» What is asked:
Copy the records starting at the line containing "Where should I click to: Click the 귀속연월" and ending at the line containing "[x=220, y=120]", requests included, and multiply each coordinate in the answers by 2.2, rounding to whole numbers with halves going up. Leave all other numbers as they are.

------------------------------------------------------------------------

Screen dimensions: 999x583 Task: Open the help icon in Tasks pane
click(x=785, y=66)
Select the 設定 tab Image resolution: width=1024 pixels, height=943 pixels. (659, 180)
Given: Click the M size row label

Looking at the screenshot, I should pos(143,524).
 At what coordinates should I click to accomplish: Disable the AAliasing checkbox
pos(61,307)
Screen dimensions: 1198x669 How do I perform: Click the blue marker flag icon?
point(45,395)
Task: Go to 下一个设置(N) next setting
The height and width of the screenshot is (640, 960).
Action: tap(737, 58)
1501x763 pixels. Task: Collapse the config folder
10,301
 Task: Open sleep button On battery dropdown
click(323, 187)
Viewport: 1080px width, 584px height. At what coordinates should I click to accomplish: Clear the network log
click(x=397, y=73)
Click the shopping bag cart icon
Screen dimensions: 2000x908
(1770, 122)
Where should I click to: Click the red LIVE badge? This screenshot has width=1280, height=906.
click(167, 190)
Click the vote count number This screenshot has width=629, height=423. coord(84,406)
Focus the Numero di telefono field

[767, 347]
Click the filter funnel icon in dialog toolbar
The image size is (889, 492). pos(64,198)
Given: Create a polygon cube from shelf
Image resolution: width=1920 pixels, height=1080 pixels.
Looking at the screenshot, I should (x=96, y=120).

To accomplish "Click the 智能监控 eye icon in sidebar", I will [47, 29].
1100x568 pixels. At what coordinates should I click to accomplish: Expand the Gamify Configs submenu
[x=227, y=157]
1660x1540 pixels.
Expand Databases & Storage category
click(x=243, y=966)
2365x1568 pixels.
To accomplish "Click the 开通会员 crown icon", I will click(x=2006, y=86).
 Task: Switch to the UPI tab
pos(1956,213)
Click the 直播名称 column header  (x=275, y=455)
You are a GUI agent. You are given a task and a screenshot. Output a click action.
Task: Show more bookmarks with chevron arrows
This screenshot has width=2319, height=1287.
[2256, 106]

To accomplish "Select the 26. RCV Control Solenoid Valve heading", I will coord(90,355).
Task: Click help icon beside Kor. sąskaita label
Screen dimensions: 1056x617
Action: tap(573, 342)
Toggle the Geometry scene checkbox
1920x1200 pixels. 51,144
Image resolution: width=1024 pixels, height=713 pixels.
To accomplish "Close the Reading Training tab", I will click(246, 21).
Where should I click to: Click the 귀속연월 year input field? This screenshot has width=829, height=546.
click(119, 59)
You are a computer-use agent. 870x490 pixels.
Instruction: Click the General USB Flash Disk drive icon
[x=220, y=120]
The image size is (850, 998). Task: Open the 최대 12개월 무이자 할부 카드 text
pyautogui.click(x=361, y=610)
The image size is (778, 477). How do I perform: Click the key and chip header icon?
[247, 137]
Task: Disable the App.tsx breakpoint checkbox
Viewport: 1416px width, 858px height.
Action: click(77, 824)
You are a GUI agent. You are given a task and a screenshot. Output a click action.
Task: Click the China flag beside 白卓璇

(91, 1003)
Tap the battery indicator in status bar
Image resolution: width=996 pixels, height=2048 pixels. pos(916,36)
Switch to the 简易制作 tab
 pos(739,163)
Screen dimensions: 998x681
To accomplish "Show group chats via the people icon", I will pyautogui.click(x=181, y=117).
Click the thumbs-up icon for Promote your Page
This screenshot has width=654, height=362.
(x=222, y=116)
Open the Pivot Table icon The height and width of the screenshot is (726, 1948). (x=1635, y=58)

------------------------------------------------------------------------

» Response:
Where should I click to: Click the 귀속연월 year input field? This screenshot has width=829, height=546.
click(262, 130)
You are a computer-use agent. 870x490 pixels.
Instruction: Click the General USB Flash Disk drive icon
[x=484, y=264]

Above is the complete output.